### [Problem to work on]
When you reach the line that holds "Click the Disconnect logout icon", start copying exactly and keep going through the final line of the data, leaving out pictures.

### [Input data]
################

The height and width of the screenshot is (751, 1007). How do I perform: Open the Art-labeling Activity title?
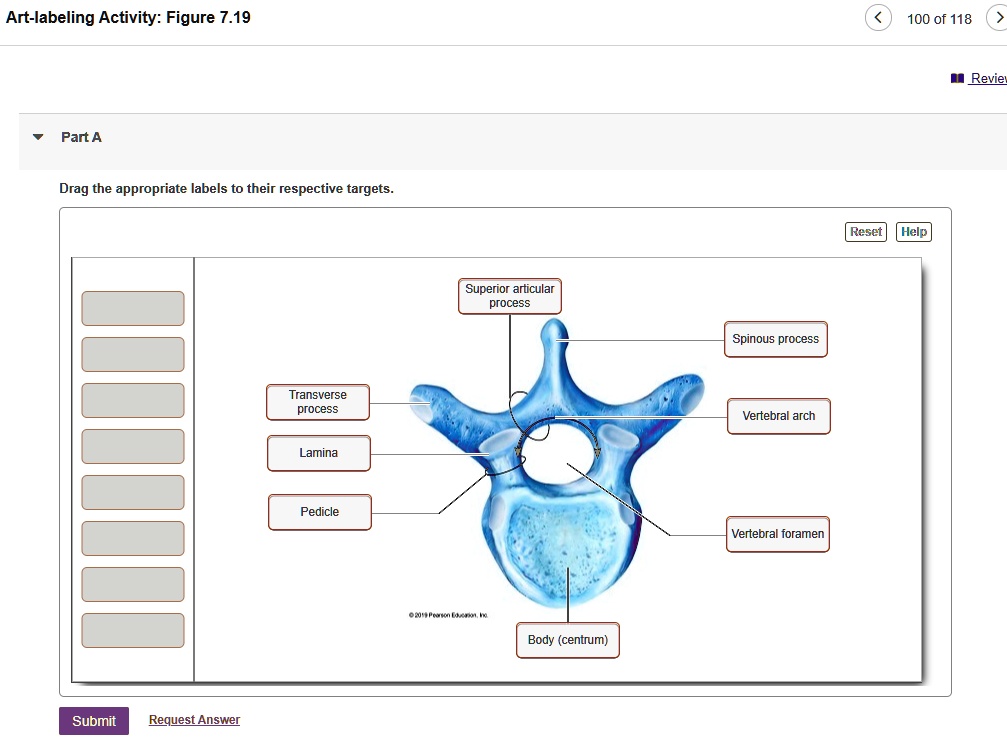click(x=128, y=17)
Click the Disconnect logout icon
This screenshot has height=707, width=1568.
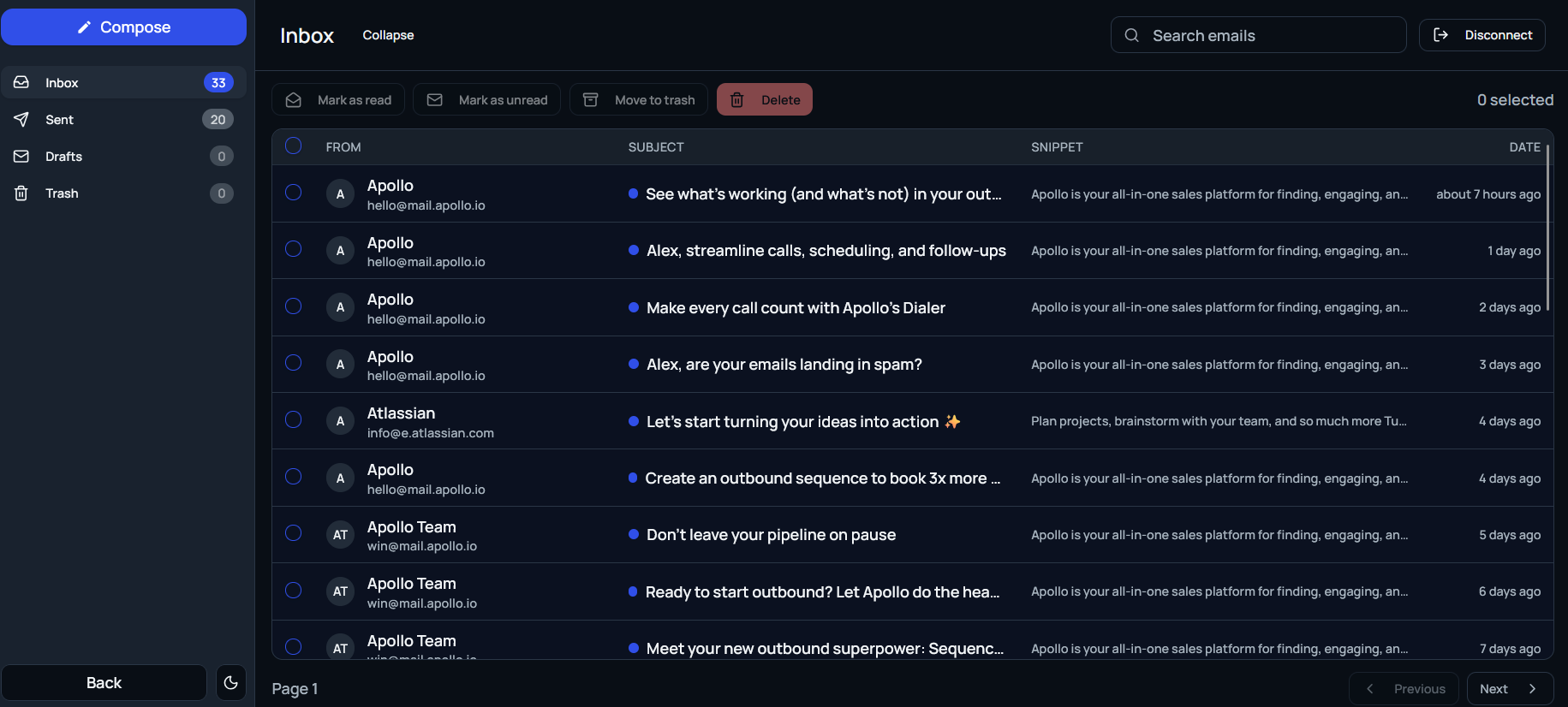pyautogui.click(x=1440, y=35)
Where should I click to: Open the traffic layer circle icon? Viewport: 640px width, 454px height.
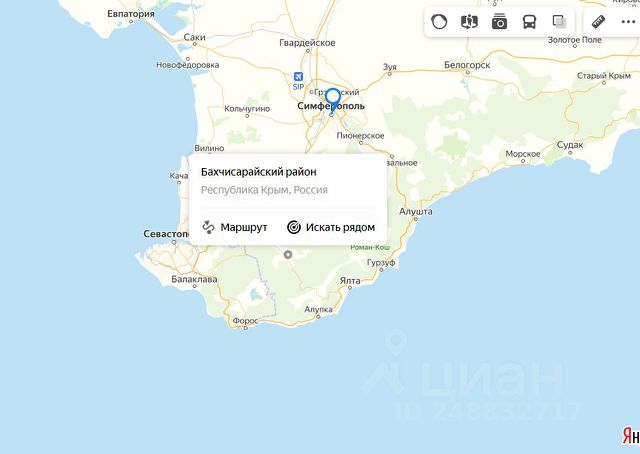point(439,21)
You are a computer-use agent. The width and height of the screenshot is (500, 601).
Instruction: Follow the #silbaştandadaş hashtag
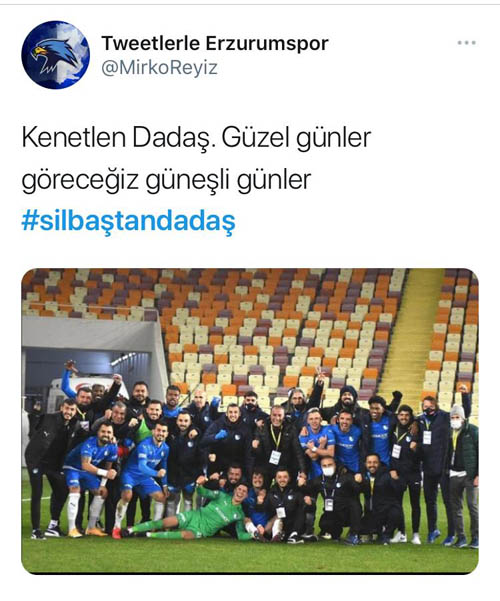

################

### [Response below]
Click the Disconnect logout icon
This screenshot has height=707, width=1568.
pyautogui.click(x=1440, y=35)
Where should I click to: Open the traffic layer circle icon? Viewport: 640px width, 454px height.
point(439,21)
You are a computer-use agent. The width and height of the screenshot is (500, 601).
Instruction: Follow the #silbaştandadaş hashtag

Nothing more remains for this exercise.